+++ Excerpt provided +++

Repo 1: PlanExe (existing — add optimization tooling)
worker_plan/
worker_plan_internal/
assume/
identify_purpose.py # contains SYSTEM_PROMPT (current)
...
...
self_improve/ # NEW — the optimization engine
__init__.py
config.py # loads dataset config, env vars
runner.py # reruns a single pipeline step with a candidate prompt
evaluator.py # calls reasoning model to score/compare outputs
scorer.py # rubric definition, numeric scoring
candidate_generator.py # generates prompt variants
optimizer.py # orchestrates the train/verify loop (Stage 1-2)
cli.py # CLI entry point
rubrics/ # evaluation rubrics per pipeline step
identify_purpose.yaml
make_assumptions.yaml
...
tests/
...
This keeps the optimizer close to the code it's modifying — it needs to import pipeline tasks, swap prompts, and run individual steps.

+++ Supplied data +++

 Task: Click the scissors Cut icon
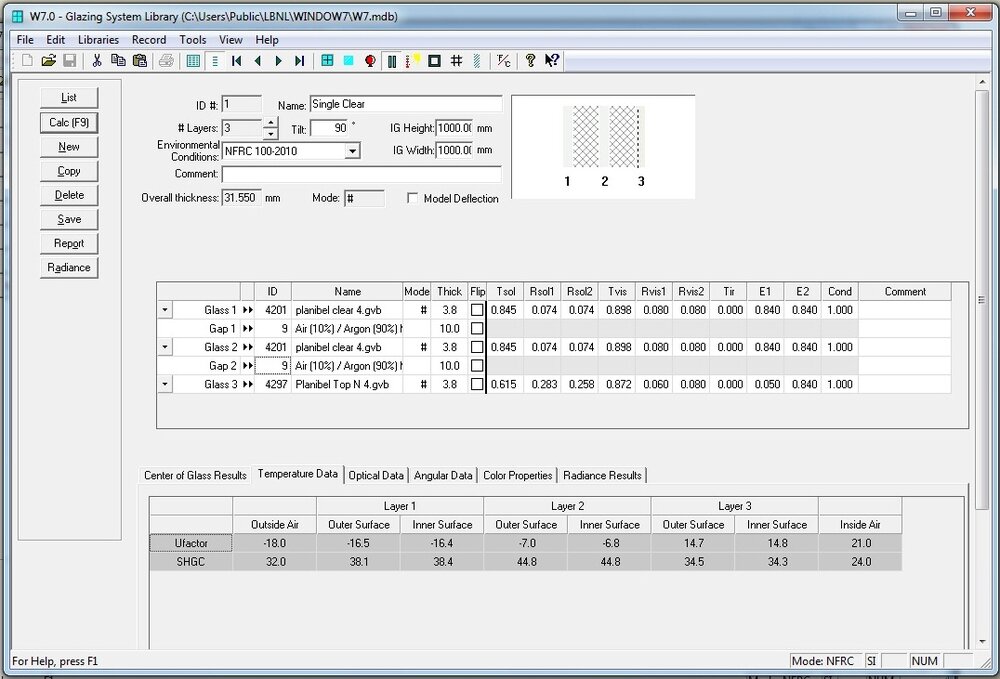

+++

Tasks for this exercise:
**A.** Answer these questions about the PlanExe repository layout, one per line: (i) Which file contains SYSTEM_PROMPT? (ii) Which file in self_improve/ calls a reasoning model to score or compare outputs? (iii) What three things does the optimizer need to do with the pipeline code?
**B.** Echo the stretch of the PlanExe repository layout from "cli.py # CLI" through "run individual steps.".

Response list:
**A.**
(i) identify_purpose.py
(ii) evaluator.py
(iii) Import pipeline tasks, swap prompts, and run individual steps.

**B.**
cli.py # CLI entry point
rubrics/ # evaluation rubrics per pipeline step
identify_purpose.yaml
make_assumptions.yaml
...
tests/
...
This keeps the optimizer close to the code it's modifying — it needs to import pipeline tasks, swap prompts, and run individual steps.